## Written exercise
Repeat the rows below verbatim, starting at the line containing "I want to click on close, so" and ending at the line containing "Shadow is located at coordinates (358, 61).", with both of those lines included.

## Exercise input
....................

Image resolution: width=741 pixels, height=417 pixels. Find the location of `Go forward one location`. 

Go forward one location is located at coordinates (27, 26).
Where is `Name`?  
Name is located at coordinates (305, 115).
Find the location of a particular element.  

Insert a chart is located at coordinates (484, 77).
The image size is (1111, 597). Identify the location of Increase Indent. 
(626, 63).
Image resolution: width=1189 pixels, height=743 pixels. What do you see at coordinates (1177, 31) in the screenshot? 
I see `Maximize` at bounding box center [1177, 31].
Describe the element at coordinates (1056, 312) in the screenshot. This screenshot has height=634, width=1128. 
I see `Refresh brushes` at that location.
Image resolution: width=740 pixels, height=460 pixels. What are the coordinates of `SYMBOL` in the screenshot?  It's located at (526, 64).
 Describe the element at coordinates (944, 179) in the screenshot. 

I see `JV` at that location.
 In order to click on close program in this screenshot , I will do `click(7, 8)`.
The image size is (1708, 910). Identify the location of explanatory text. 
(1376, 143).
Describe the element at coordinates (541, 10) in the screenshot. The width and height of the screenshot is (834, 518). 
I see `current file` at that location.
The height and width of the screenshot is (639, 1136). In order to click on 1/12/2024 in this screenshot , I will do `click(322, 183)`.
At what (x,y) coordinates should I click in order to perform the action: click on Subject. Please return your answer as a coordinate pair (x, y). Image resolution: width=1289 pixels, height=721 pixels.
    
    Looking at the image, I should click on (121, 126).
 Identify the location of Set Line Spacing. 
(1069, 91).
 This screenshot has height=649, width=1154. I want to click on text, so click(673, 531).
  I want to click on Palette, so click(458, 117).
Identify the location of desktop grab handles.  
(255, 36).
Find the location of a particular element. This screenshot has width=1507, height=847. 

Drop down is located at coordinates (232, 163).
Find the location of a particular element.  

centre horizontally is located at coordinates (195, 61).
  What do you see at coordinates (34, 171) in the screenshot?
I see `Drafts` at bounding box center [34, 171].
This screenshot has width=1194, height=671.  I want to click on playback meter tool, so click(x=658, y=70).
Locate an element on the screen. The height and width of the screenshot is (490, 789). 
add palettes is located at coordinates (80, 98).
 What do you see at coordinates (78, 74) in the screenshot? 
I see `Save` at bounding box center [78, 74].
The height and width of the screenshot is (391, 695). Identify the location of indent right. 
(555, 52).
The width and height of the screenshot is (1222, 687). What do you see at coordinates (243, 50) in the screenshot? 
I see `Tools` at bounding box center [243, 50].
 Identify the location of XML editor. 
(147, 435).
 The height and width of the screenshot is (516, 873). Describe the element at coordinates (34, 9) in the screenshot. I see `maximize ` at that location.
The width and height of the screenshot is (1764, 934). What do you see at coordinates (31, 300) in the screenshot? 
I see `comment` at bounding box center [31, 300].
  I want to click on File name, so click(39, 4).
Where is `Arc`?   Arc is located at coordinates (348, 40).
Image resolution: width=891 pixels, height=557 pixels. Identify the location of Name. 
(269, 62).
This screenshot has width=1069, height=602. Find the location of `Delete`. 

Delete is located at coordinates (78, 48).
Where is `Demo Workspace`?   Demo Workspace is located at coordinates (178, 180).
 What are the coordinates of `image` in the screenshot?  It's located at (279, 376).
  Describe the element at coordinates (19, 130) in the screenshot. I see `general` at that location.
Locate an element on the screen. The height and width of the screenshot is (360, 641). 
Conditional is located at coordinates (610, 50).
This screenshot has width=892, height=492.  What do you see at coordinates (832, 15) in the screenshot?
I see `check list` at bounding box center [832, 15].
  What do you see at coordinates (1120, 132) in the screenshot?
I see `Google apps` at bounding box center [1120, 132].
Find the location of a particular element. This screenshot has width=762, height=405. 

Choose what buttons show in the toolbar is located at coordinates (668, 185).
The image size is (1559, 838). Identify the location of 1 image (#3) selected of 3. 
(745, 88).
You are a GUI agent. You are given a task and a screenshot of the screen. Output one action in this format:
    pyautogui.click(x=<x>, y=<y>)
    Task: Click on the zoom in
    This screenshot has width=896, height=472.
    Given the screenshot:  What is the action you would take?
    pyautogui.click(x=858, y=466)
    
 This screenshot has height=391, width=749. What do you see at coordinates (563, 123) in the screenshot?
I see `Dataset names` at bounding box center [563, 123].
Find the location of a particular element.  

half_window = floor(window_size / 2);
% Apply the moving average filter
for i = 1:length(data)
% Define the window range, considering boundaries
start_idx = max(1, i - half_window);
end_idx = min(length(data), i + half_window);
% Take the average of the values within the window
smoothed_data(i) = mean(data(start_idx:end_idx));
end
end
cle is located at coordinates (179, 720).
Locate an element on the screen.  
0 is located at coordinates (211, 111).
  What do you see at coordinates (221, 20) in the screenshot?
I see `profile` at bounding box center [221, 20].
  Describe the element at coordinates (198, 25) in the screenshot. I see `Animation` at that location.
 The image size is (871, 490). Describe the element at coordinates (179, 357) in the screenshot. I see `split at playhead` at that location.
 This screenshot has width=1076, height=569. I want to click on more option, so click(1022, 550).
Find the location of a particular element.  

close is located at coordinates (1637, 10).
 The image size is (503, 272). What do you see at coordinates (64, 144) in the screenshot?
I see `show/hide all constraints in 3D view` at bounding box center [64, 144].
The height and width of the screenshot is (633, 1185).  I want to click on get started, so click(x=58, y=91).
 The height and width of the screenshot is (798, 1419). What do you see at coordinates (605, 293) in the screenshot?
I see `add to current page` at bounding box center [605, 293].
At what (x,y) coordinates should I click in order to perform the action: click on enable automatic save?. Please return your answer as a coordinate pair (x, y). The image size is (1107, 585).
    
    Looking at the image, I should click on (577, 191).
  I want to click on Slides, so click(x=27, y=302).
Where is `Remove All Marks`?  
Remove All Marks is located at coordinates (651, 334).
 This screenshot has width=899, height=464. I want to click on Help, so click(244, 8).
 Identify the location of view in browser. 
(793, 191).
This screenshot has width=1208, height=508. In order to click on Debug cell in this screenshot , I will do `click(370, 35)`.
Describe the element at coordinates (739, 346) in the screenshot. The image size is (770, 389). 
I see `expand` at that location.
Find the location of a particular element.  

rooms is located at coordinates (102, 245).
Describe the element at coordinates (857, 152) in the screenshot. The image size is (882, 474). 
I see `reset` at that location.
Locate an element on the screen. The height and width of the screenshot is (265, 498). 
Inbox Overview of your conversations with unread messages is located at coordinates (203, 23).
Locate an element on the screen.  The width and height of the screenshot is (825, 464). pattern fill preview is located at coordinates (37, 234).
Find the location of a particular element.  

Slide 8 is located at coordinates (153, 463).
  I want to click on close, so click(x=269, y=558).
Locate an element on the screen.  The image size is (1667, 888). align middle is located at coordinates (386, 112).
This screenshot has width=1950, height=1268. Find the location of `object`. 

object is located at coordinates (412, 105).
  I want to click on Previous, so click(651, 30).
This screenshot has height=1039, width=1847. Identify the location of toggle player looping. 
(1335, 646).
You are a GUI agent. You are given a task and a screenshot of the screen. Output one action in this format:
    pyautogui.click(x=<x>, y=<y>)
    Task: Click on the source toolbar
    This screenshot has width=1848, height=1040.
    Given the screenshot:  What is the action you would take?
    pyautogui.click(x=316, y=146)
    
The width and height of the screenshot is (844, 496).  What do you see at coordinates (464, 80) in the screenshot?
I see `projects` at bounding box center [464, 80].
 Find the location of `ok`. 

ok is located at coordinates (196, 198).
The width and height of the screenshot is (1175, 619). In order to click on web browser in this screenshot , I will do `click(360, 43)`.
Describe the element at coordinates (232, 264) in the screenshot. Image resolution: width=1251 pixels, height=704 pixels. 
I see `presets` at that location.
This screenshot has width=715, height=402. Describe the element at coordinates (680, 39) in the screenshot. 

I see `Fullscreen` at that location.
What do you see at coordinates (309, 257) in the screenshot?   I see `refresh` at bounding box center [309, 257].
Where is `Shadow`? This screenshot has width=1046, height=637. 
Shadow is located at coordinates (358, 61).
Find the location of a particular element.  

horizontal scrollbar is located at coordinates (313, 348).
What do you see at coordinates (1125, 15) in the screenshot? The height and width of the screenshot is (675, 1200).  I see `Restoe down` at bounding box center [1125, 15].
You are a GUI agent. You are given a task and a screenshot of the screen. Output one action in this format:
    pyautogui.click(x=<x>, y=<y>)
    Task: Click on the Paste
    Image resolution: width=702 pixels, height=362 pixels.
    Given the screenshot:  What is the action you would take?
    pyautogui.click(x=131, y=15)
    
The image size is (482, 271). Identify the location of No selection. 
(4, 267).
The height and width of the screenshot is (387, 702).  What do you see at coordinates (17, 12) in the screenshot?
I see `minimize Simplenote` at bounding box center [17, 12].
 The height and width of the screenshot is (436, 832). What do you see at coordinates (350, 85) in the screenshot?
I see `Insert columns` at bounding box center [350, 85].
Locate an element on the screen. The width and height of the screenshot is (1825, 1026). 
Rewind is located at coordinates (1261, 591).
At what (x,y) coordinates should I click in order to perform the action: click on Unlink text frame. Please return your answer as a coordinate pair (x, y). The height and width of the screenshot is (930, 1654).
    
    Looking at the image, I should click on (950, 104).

....................

## Response for this exercise
  I want to click on close, so click(x=269, y=558).
Locate an element on the screen.  The image size is (1667, 888). align middle is located at coordinates (386, 112).
This screenshot has width=1950, height=1268. Find the location of `object`. 

object is located at coordinates (412, 105).
  I want to click on Previous, so click(651, 30).
This screenshot has height=1039, width=1847. Identify the location of toggle player looping. 
(1335, 646).
You are a GUI agent. You are given a task and a screenshot of the screen. Output one action in this format:
    pyautogui.click(x=<x>, y=<y>)
    Task: Click on the source toolbar
    This screenshot has width=1848, height=1040.
    Given the screenshot:  What is the action you would take?
    pyautogui.click(x=316, y=146)
    
The width and height of the screenshot is (844, 496).  What do you see at coordinates (464, 80) in the screenshot?
I see `projects` at bounding box center [464, 80].
 Find the location of `ok`. 

ok is located at coordinates (196, 198).
The width and height of the screenshot is (1175, 619). In order to click on web browser in this screenshot , I will do `click(360, 43)`.
Describe the element at coordinates (232, 264) in the screenshot. Image resolution: width=1251 pixels, height=704 pixels. 
I see `presets` at that location.
This screenshot has width=715, height=402. Describe the element at coordinates (680, 39) in the screenshot. 

I see `Fullscreen` at that location.
What do you see at coordinates (309, 257) in the screenshot?   I see `refresh` at bounding box center [309, 257].
Where is `Shadow`? This screenshot has width=1046, height=637. 
Shadow is located at coordinates (358, 61).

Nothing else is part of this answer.